Extend the biographical text on the musician Wanees Zarour below, beginning directly after its final sentence.

[Excerpt provided]:
- - - - - - -
Background information
- Born: Ramallah, Palestine
- Genres: World Music
- Occupations: Musician; composer; director; educator;
- Instruments: Oud; buzuq; violin; percussion;
- Years active: 2000–present
- Website: waneeszarour.com

= Wanees Zarour =

Wanees Zarour (born in Ramallah) is a Chicago-based music composer, focusing on contemporary Middle Eastern Music. He is an accomplished oud, buzuq, percussion and violin player, having been featured in many international music festivals. He released his first album, Quarter to Midnight, in 2014.

==Musical career==
Born in Ramallah, Palestine, Zarour has trained as a musician from the age of 7. He began with violin and quickly picked up oud, buzuq, and percussion. He has been invited to perform in major music and concerts around the world in ensemble and solo performances, including American Public Media's A Prairie Home Companion, Chicago's World Music Festival, and Day of Music at the Chicago Symphony Orchestra.

Zarour specializes in Maqam music, teaching classes and leading ensembles mainly in the Chicago area. His compositions often fuse traditional Middle Eastern instrumentation and Maqam theory together with musical traditions ranging from free jazz to Eastern European folk, and Latin American Music such as Bossa Nova.
- - - - - - -
[Data rows]:
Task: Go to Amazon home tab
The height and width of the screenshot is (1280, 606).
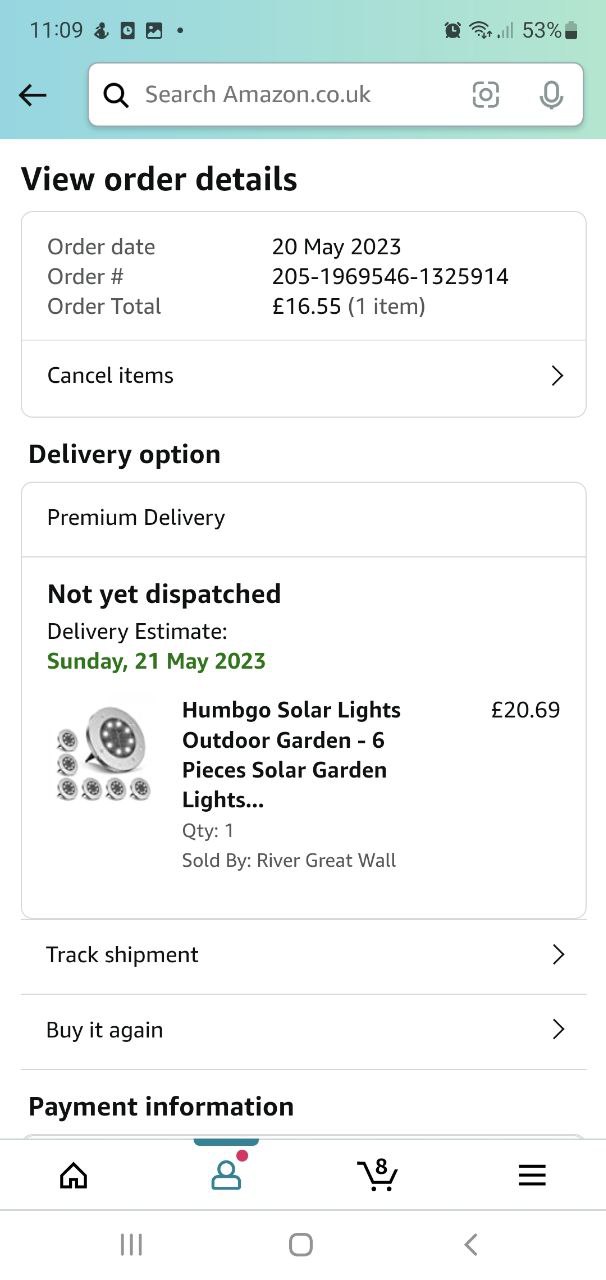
- - - - - - -
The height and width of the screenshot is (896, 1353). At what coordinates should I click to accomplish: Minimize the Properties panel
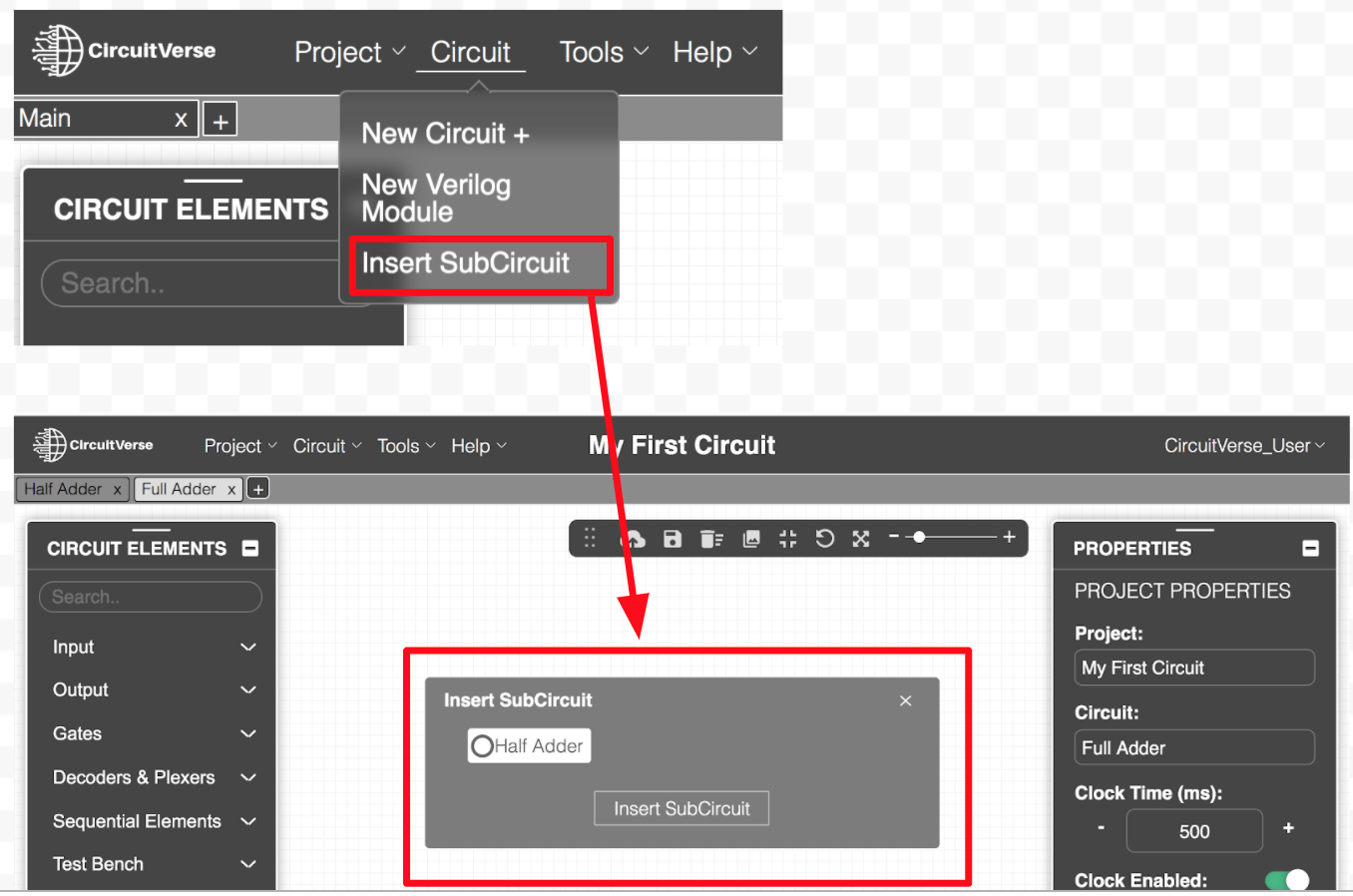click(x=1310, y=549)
- - - - - - -
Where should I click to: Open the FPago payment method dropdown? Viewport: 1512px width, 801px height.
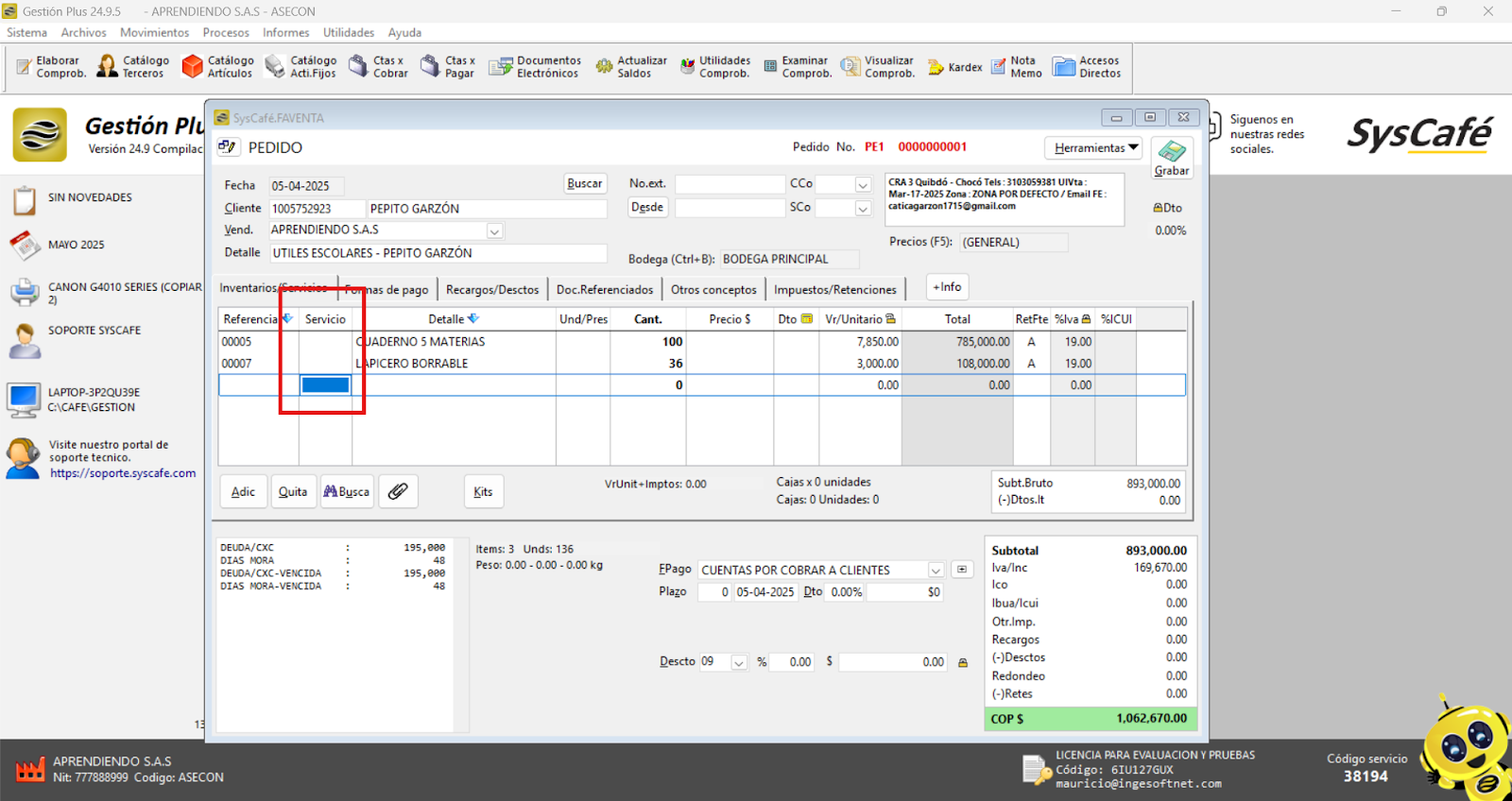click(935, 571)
- - - - - - -
[Output for this exercise]:
As of 2021, Zarour has for some years been the Director of the Middle East Music Ensemble at The University of Chicago, which performs a wide variety of traditional and contemporary Middle Eastern music, featuring Arab, Turkish and Persian repertoire. He also taught Maqam Theory and Middle Eastern Rhythm as a faculty member at the Old Town School of Folk Music.

Zarour has led and performed with several groups, including Duzan Ensemble and the Wanees Zarour Ensemble. His first album, of original compositions, Quarter to Midnight was released on August 2, 2014, at Chicago's Constellation.

From 2019 through 2021 and beyond, guitarist Fareed Haque and Wanees Zarour restarted the Chicago Immigrant Orchestra, with the encouragement and financial support of the Chicago World Music Festival and the Old Town School of Folk Music. (The orchestra's original incarnation ran from 1999 to 2004, led by Willy Schwartz.) Haque and Zarour have cultivated a diverse roster of Chicago based global musicians from the Immigrant Community.

===Similar Artists===
Other notable artists who compose and perform music in similar Middle Eastern styles include Issa Boulos, Simon Shaheen, Bassam Saba, and Ziad Rahbani.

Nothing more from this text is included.